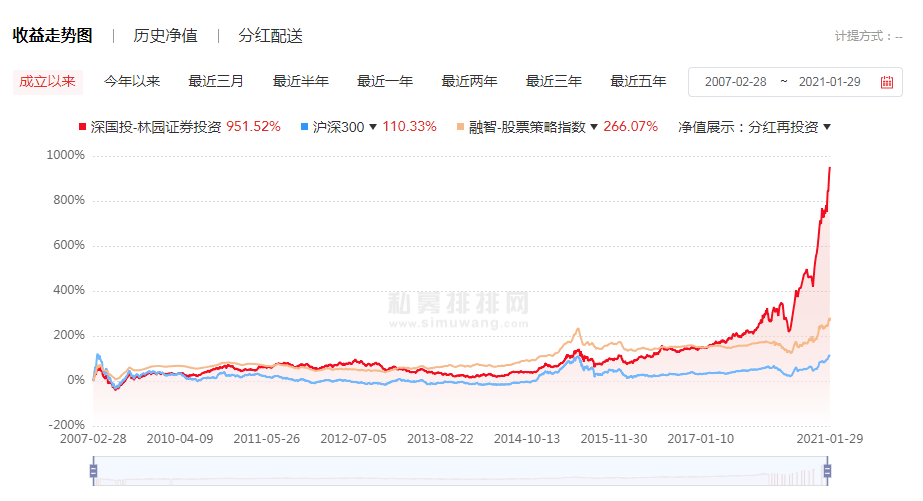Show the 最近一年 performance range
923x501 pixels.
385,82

--

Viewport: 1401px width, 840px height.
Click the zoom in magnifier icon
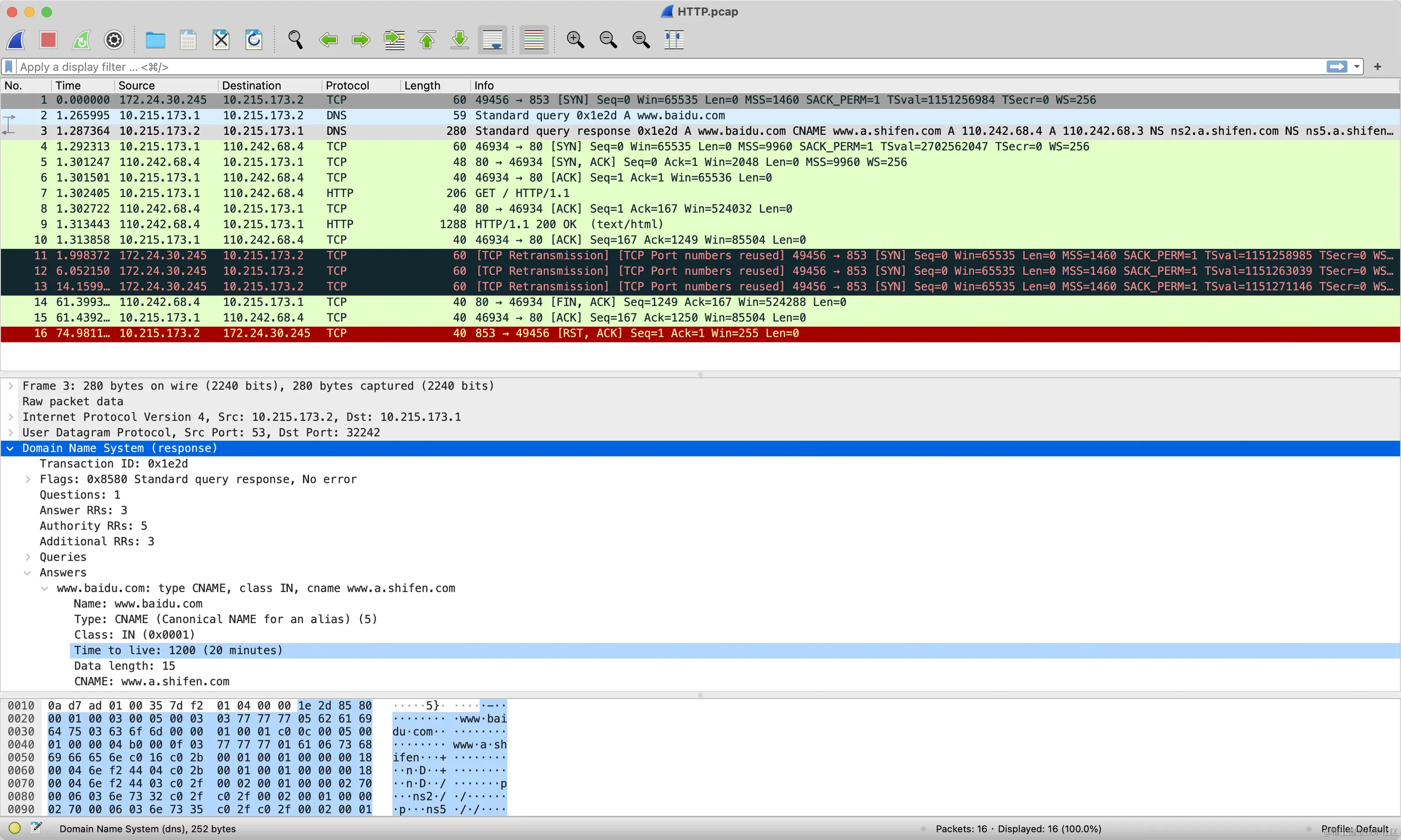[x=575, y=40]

**WHAT YOU HAVE TO DO:** Quote everything from the line containing "Viewport: 1401px width, 840px height." down to the line containing "[x=575, y=40]", including both of those lines, and leave the pictures out of your answer.

**FULL SOLUTION:**
Viewport: 1401px width, 840px height.
Click the zoom in magnifier icon
[x=575, y=40]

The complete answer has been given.